▶ ACTIVITY: Output the listing below exactly, minus its images.

▶ MATERIAL TO PROCESS:
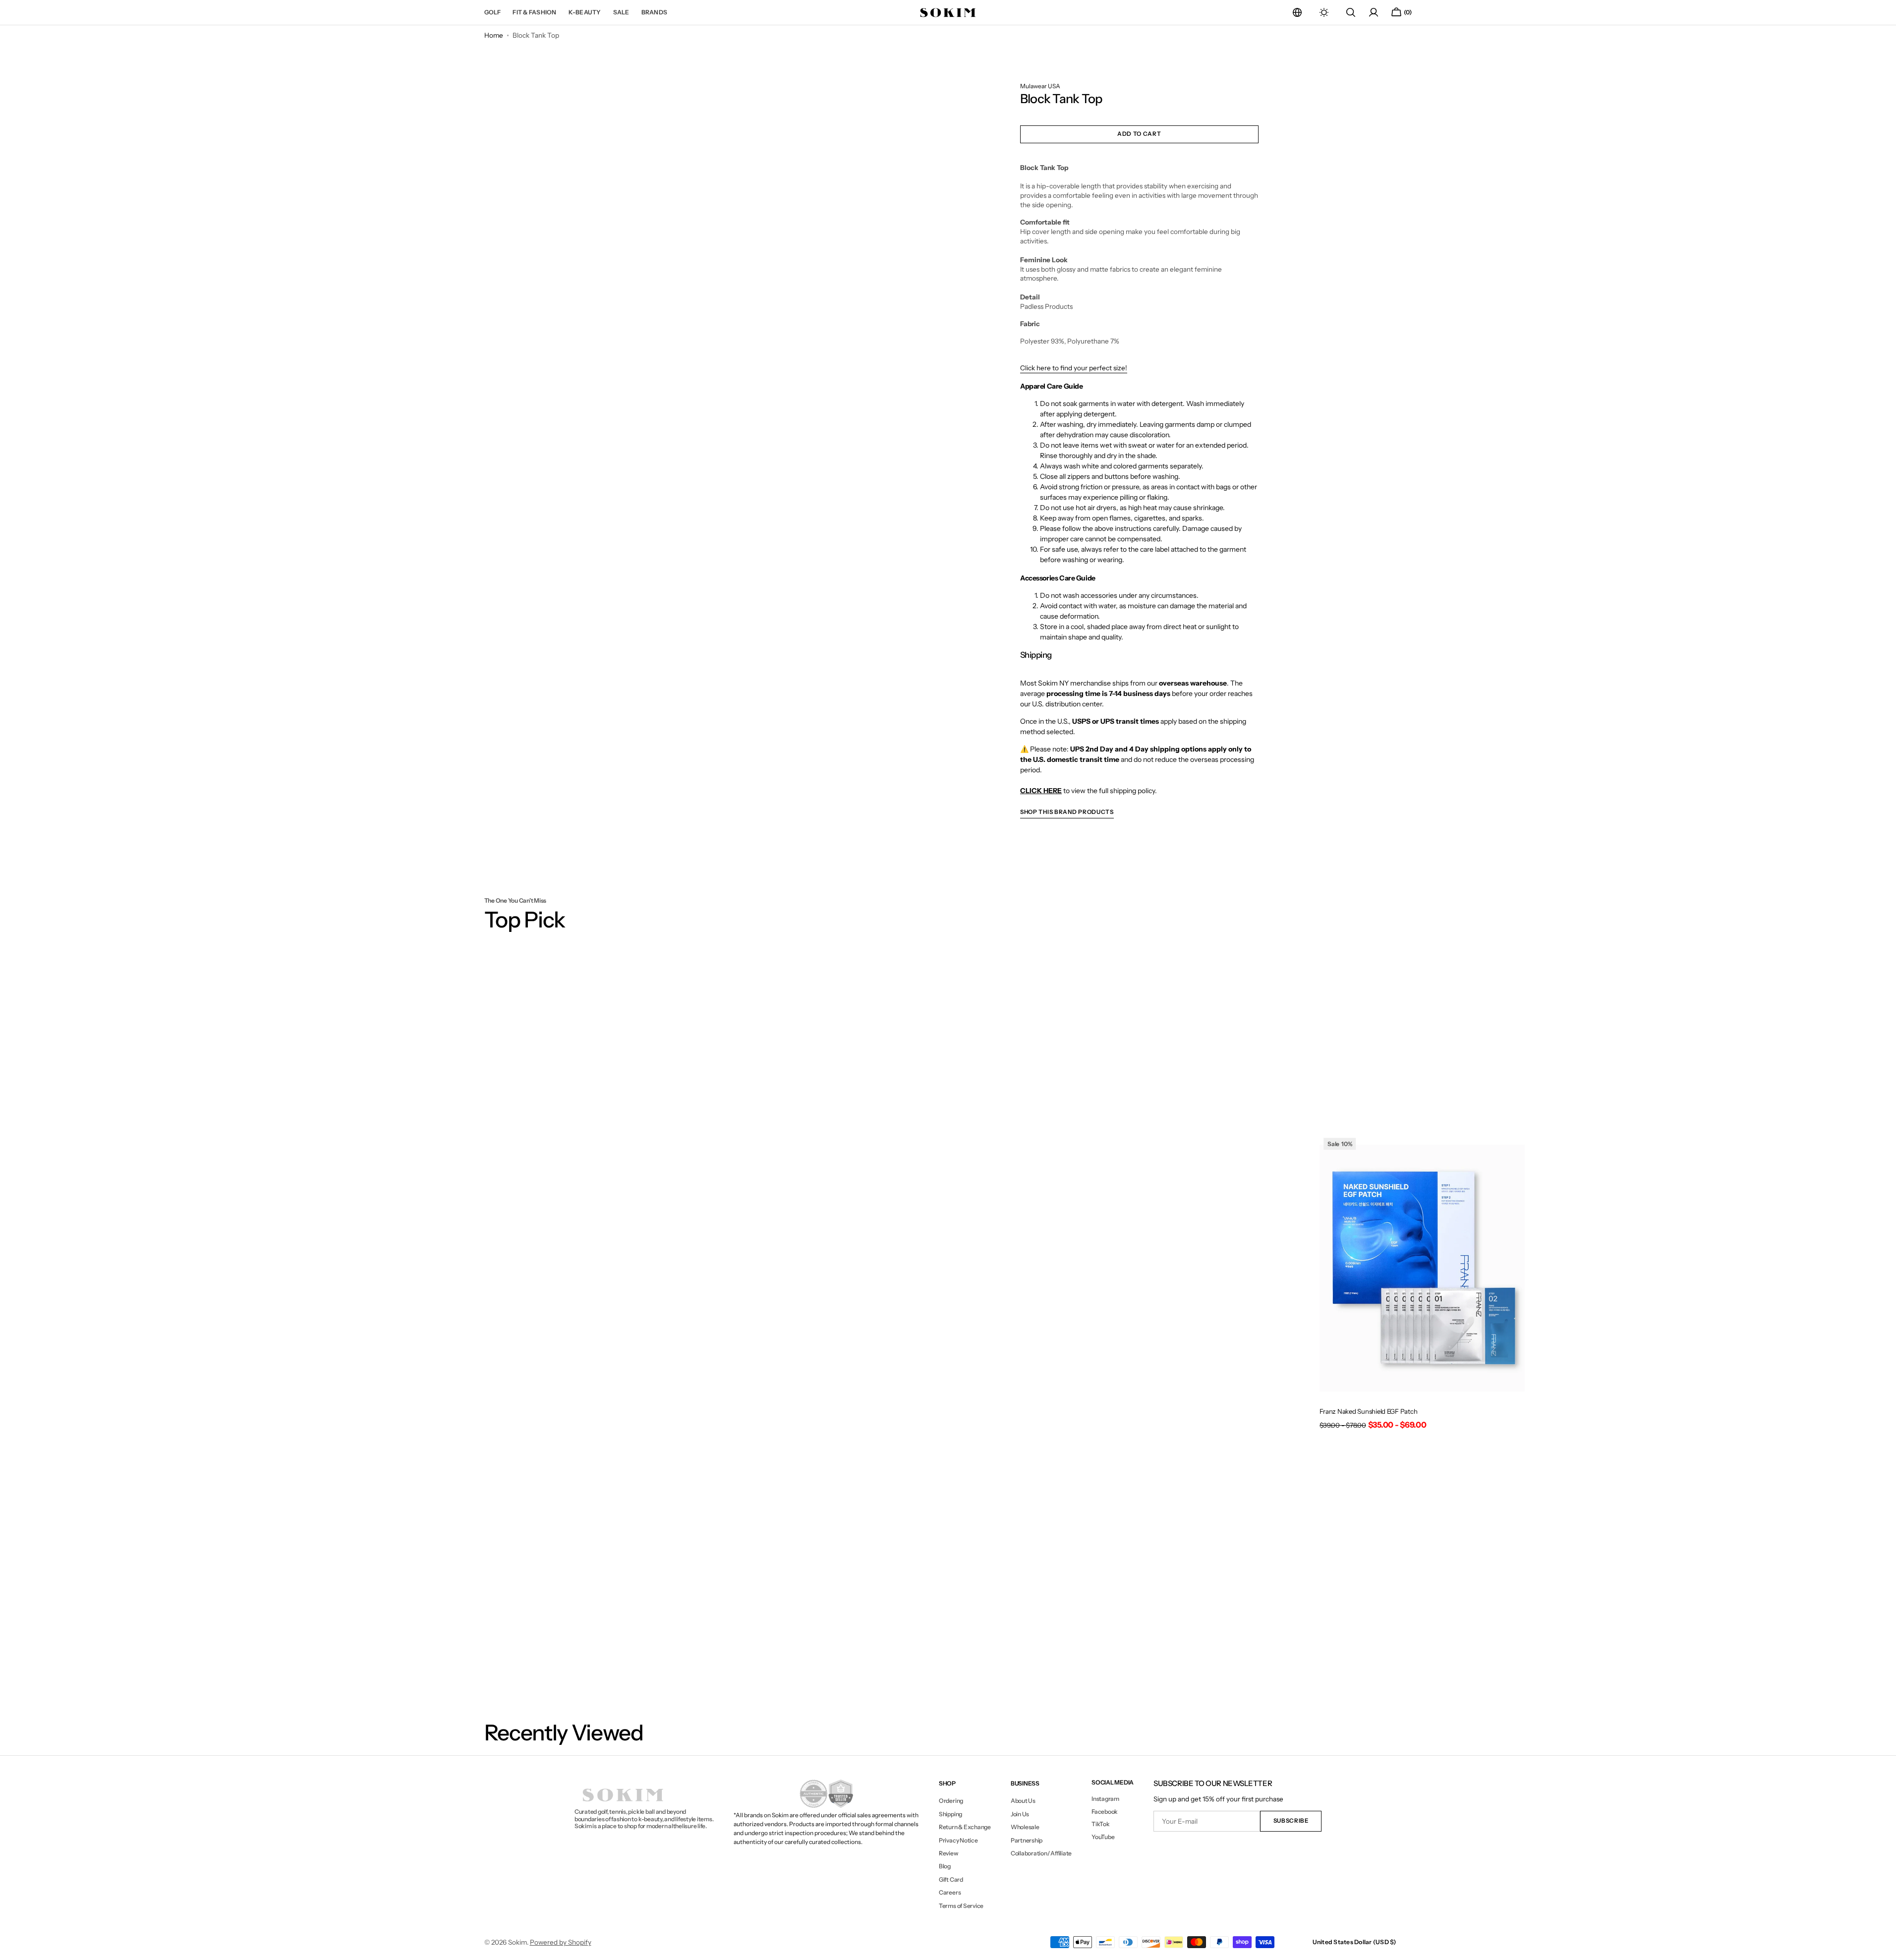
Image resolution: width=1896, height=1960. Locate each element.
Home (493, 35)
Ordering (951, 1800)
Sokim (517, 1942)
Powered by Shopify (560, 1942)
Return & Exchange (965, 1827)
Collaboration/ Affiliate (1041, 1853)
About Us (1023, 1800)
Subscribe (1291, 1820)
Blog (945, 1866)
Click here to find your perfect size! (1073, 368)
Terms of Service (961, 1905)
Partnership (1026, 1840)
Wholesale (1025, 1827)
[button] (1297, 12)
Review (948, 1853)
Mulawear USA (1040, 86)
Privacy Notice (958, 1840)
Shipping (950, 1814)
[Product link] (1422, 1285)
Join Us (1020, 1814)
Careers (950, 1892)
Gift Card (951, 1879)
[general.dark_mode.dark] (1324, 12)
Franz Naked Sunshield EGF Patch (1369, 1411)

▶ ANSWER TO THE PROBLEM:
Image resolution: width=1896, height=1960. Locate each element.
Home (493, 35)
Ordering (951, 1800)
Sokim (517, 1942)
Powered by Shopify (560, 1942)
Return & Exchange (965, 1827)
Collaboration/ Affiliate (1041, 1853)
About Us (1023, 1800)
Subscribe (1291, 1820)
Blog (945, 1866)
Click here to find your perfect size! (1073, 368)
Terms of Service (961, 1905)
Partnership (1026, 1840)
Wholesale (1025, 1827)
[button] (1297, 12)
Review (948, 1853)
Mulawear USA (1040, 86)
Privacy Notice (958, 1840)
Shipping (950, 1814)
[Product link] (1422, 1285)
Join Us (1020, 1814)
Careers (950, 1892)
Gift Card (951, 1879)
[general.dark_mode.dark] (1324, 12)
Franz Naked Sunshield EGF Patch (1369, 1411)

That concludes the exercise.